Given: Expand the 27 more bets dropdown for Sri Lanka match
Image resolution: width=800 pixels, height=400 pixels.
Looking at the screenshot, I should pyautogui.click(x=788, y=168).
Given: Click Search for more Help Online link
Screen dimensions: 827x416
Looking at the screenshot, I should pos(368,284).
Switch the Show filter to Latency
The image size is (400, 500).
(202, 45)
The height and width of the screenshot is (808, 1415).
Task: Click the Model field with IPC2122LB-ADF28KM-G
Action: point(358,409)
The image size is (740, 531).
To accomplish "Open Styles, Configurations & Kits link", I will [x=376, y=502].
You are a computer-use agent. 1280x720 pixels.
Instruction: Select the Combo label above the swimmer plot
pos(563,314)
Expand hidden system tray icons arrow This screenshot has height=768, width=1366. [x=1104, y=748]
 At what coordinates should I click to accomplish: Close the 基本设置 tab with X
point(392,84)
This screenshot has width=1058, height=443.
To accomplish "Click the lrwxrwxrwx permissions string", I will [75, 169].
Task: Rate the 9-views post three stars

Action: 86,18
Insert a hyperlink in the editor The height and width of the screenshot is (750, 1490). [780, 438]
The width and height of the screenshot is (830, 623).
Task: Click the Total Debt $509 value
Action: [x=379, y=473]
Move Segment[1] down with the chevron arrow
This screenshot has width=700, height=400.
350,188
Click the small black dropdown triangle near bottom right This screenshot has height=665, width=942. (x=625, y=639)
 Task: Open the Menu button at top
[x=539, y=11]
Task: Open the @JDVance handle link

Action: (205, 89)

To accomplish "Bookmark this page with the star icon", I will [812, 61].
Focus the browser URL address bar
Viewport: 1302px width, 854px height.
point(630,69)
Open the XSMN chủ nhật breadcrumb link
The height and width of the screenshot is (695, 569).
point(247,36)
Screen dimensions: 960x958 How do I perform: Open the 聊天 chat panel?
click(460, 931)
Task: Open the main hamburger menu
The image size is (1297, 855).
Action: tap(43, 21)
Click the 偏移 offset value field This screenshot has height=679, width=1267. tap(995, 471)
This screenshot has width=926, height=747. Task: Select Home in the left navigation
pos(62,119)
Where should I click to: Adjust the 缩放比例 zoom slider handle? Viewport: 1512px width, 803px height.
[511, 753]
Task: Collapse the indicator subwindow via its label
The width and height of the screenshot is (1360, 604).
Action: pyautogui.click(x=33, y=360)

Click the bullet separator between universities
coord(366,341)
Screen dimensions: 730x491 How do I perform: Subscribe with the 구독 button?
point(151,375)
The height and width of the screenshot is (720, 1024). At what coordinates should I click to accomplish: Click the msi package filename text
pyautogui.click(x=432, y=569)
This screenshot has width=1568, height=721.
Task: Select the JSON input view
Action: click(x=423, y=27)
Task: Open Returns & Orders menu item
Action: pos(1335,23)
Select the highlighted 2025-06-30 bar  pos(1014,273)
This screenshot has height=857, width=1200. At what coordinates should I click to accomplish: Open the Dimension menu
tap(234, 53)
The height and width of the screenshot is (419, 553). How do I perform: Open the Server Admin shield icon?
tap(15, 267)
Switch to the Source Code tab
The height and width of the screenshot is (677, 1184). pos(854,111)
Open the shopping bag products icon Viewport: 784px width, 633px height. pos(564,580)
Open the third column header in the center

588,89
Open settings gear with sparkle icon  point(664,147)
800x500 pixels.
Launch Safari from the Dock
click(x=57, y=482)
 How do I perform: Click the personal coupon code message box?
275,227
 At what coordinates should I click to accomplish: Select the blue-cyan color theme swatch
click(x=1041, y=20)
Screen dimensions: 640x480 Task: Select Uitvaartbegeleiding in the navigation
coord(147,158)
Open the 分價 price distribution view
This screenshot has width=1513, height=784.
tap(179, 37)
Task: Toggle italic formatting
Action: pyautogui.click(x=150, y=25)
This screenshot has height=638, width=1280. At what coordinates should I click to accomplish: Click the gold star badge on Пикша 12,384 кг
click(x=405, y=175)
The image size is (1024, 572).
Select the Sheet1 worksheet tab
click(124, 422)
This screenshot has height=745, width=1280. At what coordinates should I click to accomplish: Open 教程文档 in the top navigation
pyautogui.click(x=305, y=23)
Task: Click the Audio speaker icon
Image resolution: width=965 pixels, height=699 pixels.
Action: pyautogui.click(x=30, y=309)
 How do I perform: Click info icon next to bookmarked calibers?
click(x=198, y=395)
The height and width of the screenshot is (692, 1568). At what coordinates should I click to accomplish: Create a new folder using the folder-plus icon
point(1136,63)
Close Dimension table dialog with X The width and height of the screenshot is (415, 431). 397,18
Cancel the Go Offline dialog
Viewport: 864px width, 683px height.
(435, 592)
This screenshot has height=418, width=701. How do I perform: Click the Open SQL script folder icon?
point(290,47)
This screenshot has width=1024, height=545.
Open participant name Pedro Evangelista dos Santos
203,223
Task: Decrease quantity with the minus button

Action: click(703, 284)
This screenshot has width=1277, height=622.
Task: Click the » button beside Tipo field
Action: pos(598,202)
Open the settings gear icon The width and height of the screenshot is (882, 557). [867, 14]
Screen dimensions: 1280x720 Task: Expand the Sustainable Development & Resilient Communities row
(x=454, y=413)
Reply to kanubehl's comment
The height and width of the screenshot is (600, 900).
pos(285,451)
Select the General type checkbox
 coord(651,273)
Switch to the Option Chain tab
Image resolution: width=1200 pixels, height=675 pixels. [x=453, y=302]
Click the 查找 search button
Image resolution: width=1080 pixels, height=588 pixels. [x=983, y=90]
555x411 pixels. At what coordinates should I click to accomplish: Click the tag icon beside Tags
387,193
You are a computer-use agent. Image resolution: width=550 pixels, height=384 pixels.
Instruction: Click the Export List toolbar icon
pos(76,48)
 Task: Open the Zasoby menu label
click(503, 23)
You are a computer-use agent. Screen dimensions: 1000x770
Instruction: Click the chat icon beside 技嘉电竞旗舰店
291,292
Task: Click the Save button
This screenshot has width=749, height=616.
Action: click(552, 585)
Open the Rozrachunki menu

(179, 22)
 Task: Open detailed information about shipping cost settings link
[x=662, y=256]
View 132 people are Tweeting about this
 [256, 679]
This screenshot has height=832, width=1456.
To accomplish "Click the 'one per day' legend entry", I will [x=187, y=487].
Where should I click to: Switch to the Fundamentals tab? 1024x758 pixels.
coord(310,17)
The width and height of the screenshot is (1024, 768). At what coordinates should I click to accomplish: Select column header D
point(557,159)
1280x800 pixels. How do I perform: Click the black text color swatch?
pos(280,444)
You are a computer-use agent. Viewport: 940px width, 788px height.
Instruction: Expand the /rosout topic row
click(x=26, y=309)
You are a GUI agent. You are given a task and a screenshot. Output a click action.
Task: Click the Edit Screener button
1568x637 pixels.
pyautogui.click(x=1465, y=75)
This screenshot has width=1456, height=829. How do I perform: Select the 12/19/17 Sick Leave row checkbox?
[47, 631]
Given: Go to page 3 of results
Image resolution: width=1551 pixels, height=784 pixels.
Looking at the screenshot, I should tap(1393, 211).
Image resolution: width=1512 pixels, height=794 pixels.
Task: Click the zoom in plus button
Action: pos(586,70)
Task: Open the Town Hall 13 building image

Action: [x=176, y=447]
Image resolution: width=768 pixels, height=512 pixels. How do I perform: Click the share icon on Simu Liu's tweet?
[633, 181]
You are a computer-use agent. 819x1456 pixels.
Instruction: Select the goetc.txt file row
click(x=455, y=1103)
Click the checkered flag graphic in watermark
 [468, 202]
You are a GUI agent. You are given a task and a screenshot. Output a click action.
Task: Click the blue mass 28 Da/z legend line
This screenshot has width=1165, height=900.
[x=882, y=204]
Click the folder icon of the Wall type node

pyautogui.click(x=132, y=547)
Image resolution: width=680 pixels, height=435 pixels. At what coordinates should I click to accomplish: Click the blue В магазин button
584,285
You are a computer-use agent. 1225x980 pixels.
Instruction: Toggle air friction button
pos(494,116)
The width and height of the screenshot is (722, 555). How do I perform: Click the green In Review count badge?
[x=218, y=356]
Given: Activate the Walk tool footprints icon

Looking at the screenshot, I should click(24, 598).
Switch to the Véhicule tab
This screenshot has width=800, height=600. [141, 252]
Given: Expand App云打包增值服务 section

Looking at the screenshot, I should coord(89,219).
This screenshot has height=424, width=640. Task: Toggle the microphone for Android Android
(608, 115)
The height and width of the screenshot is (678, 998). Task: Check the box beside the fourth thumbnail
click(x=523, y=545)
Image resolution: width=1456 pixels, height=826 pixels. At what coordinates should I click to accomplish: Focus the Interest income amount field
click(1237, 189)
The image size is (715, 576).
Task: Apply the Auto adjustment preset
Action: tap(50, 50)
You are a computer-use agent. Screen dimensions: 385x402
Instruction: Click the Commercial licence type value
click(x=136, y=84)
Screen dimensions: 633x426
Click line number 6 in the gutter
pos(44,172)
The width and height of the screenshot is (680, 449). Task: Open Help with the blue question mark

◇ ◇ ◇ ◇ ◇

§ Your goal:
Would you please return all lines from the listing above that contain "legend"?

§ Response to the task:
To accomplish "Click the 'one per day' legend entry", I will [x=187, y=487].
Task: Click the blue mass 28 Da/z legend line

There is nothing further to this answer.